The task -> Identify each line in the records that contains the string "value", matching case exactly, and copy those lines.

Records ->
————

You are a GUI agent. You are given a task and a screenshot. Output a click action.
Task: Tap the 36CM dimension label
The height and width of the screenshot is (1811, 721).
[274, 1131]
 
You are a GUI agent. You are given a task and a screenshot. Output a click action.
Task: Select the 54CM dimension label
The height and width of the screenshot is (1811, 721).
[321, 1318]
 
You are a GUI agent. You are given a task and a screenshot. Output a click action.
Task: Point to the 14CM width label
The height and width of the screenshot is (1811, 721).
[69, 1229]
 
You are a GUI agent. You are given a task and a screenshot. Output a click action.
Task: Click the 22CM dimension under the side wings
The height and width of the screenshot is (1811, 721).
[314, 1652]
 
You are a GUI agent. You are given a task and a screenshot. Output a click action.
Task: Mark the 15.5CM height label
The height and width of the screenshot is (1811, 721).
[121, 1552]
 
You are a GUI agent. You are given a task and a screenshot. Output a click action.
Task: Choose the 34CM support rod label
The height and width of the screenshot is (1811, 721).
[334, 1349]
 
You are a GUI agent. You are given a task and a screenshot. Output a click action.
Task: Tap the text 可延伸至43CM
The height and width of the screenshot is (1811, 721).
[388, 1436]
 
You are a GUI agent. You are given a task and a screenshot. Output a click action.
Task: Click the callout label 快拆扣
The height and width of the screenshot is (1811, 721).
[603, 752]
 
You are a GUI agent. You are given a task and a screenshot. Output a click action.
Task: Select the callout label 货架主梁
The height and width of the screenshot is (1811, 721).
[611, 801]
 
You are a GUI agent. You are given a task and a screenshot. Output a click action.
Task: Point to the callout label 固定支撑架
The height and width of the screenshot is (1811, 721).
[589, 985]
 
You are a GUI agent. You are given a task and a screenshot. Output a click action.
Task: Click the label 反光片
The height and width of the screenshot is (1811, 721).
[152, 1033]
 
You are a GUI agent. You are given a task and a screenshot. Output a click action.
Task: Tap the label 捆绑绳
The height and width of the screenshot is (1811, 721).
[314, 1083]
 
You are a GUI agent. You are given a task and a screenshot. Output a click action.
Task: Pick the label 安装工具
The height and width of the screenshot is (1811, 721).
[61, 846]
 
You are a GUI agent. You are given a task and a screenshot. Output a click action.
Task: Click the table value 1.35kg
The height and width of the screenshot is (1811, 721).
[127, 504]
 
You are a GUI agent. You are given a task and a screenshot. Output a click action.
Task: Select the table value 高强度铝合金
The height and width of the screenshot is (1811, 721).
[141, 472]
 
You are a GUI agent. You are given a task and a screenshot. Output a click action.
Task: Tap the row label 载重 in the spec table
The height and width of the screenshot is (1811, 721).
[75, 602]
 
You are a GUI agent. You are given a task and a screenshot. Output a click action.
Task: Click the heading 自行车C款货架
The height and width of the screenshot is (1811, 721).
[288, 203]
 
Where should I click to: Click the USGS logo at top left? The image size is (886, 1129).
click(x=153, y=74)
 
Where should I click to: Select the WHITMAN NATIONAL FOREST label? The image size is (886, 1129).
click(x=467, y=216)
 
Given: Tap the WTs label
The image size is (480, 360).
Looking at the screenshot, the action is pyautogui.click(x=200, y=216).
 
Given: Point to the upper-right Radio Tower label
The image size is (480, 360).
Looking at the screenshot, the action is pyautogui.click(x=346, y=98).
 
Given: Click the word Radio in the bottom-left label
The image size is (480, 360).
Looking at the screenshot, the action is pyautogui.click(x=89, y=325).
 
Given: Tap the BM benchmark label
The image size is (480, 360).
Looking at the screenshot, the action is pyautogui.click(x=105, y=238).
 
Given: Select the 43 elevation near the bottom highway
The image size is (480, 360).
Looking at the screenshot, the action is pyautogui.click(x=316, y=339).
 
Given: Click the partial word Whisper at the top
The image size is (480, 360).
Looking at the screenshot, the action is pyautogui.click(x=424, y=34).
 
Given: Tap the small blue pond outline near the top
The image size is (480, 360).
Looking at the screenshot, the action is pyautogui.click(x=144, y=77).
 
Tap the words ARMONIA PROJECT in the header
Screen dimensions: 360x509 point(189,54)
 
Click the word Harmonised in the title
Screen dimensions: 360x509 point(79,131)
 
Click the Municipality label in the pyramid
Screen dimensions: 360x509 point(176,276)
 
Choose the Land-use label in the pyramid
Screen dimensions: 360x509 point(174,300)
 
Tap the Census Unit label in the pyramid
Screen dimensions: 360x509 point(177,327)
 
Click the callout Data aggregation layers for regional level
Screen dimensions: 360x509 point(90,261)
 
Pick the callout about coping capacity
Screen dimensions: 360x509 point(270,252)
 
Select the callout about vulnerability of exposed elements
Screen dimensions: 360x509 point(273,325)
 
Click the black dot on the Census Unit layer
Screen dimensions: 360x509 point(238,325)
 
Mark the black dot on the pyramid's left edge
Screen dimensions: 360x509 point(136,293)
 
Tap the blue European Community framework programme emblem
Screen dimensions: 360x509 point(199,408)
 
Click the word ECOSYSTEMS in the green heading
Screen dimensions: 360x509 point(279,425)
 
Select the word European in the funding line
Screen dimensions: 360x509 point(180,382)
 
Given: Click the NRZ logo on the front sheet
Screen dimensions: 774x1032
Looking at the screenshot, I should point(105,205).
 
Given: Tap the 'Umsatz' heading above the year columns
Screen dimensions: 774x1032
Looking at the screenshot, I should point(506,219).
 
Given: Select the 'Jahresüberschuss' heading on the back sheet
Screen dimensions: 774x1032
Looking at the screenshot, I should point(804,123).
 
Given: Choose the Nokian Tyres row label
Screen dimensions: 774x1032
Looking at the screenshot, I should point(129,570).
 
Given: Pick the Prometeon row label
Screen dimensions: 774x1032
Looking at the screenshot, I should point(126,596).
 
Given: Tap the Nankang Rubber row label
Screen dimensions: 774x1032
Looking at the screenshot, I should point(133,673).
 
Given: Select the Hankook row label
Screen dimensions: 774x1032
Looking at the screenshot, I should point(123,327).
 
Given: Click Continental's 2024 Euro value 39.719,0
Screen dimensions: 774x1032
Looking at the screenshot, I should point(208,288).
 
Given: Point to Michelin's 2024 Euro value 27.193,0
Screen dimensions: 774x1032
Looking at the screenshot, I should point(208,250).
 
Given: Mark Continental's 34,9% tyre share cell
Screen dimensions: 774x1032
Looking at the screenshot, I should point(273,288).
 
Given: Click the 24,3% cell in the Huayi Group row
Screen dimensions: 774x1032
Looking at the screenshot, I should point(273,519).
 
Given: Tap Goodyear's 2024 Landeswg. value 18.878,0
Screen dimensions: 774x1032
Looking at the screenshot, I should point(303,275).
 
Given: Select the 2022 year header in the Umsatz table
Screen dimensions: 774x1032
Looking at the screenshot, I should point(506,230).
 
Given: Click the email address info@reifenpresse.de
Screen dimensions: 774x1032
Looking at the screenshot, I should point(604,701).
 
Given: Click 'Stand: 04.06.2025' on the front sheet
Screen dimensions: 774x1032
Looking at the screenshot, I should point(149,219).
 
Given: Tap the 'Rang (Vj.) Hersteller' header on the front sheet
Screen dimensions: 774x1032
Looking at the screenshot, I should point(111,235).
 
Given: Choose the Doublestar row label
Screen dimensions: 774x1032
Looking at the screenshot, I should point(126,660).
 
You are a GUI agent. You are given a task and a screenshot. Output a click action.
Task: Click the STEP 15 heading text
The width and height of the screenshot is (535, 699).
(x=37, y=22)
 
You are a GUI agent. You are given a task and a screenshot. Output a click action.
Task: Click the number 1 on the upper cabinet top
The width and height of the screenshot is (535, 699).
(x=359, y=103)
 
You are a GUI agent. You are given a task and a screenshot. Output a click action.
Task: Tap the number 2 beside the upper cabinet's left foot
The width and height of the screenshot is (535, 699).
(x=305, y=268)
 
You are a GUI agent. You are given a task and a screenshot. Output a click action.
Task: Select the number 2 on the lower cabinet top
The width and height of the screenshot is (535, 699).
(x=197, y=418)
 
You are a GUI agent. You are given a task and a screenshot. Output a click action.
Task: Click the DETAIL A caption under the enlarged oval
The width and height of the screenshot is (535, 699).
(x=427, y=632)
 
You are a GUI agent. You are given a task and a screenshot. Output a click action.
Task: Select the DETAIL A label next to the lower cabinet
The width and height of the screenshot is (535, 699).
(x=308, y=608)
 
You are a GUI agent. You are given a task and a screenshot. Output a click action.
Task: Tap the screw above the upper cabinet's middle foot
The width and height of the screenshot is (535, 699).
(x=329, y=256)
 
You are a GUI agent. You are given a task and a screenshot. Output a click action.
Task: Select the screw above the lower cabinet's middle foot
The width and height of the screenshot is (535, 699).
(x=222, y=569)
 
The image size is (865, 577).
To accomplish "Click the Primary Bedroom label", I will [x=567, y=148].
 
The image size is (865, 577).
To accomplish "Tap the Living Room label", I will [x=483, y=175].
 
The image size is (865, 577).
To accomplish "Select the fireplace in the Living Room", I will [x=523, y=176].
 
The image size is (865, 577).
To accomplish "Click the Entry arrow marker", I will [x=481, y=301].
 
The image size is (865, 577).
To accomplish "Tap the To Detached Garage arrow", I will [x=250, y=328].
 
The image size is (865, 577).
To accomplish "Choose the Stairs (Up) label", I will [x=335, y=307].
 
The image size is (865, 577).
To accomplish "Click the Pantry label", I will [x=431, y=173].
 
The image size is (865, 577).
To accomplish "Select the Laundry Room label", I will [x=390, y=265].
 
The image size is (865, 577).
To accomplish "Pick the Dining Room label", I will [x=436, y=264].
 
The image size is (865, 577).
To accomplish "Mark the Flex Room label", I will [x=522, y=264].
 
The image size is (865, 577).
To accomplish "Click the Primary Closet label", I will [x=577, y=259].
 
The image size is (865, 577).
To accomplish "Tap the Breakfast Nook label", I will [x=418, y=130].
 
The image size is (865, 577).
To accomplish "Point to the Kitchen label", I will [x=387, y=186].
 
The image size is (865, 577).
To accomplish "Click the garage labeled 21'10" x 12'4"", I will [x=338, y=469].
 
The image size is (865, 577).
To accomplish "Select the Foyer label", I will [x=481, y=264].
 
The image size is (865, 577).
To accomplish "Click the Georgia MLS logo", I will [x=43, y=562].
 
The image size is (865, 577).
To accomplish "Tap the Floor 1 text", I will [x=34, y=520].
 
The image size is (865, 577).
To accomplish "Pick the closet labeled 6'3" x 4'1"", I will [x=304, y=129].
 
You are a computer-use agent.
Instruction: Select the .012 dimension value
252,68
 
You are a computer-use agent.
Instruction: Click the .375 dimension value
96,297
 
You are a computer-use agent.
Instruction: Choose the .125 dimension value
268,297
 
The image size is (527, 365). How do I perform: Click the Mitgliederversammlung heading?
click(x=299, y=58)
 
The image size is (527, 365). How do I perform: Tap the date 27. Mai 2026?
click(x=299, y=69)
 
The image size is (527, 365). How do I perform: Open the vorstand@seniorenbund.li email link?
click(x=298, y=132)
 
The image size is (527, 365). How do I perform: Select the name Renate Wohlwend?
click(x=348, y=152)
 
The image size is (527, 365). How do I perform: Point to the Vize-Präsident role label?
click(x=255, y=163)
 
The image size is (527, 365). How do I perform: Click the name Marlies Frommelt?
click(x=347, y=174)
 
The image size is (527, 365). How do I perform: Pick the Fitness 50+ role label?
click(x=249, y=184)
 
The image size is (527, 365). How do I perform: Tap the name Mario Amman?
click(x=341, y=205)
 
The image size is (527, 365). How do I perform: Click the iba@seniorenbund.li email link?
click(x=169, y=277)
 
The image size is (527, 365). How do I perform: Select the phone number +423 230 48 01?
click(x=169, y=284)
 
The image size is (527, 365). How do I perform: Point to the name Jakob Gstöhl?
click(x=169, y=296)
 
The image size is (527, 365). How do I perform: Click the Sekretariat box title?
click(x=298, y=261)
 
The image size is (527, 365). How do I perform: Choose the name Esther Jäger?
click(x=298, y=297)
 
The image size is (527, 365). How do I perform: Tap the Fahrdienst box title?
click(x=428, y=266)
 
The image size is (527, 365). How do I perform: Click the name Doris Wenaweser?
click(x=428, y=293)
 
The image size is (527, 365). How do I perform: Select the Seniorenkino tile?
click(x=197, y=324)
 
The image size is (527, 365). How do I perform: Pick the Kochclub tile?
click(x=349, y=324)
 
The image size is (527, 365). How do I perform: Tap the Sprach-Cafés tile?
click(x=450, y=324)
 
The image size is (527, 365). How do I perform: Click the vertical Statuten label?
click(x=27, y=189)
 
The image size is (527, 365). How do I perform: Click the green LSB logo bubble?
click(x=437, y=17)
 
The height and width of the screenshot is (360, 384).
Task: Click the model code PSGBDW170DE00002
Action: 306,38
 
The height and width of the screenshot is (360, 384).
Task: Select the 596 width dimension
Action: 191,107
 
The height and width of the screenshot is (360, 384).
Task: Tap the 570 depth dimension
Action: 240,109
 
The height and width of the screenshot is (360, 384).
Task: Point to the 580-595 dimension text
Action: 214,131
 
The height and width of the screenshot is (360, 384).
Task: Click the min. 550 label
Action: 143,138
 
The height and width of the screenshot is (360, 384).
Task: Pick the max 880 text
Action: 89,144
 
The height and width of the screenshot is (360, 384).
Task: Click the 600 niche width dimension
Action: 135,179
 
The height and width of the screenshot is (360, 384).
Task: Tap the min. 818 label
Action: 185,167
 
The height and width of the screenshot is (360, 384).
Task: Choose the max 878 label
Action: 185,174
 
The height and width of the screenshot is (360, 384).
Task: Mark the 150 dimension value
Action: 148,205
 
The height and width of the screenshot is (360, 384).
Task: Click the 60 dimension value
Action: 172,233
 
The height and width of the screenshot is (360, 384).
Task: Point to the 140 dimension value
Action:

————

Exercise solution ->
Task: Click the table value 1.35kg
Task: Select the table value 高强度铝合金
Given: Click Continental's 2024 Euro value 39.719,0
Given: Point to Michelin's 2024 Euro value 27.193,0
Given: Tap Goodyear's 2024 Landeswg. value 18.878,0
Instruction: Select the .012 dimension value
Instruction: Click the .375 dimension value
Instruction: Choose the .125 dimension value
Task: Mark the 150 dimension value
Task: Click the 60 dimension value
Task: Point to the 140 dimension value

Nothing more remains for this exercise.